Rewrite the material from the line with "Expand the Security folder node" to the line with "Action: coord(132,86)", replacing "Security" with "Privacy" and leaving everything else unchanged.

==*==

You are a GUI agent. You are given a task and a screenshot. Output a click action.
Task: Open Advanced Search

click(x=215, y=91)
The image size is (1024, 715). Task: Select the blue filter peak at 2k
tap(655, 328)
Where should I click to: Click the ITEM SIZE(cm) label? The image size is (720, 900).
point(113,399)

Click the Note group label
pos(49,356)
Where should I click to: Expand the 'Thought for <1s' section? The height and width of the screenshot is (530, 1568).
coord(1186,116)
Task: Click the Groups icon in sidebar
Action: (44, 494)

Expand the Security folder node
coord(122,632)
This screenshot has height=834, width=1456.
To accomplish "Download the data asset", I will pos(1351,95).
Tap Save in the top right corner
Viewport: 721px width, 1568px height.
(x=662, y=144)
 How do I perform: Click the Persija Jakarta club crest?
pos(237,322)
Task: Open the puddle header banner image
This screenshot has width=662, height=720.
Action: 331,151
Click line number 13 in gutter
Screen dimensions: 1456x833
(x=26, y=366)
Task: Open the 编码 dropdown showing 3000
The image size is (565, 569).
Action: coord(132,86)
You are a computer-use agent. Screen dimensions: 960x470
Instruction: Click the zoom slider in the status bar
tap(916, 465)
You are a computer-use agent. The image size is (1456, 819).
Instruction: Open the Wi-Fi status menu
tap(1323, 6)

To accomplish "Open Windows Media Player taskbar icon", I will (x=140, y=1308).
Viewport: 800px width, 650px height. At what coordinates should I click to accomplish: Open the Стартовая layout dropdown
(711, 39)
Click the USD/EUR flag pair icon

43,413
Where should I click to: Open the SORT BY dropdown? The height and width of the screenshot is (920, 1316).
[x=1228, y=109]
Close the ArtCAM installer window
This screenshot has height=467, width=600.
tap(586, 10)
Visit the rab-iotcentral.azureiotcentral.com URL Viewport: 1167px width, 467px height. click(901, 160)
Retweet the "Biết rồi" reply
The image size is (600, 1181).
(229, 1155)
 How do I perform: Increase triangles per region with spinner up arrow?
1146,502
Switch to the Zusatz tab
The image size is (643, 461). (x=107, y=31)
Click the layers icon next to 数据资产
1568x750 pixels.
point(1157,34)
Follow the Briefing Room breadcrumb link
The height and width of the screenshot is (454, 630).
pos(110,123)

==*==

Exercise solution:
Expand the Privacy folder node
coord(122,632)
This screenshot has height=834, width=1456.
To accomplish "Download the data asset", I will pos(1351,95).
Tap Save in the top right corner
Viewport: 721px width, 1568px height.
(x=662, y=144)
 How do I perform: Click the Persija Jakarta club crest?
pos(237,322)
Task: Open the puddle header banner image
This screenshot has width=662, height=720.
Action: 331,151
Click line number 13 in gutter
Screen dimensions: 1456x833
(x=26, y=366)
Task: Open the 编码 dropdown showing 3000
The image size is (565, 569).
Action: coord(132,86)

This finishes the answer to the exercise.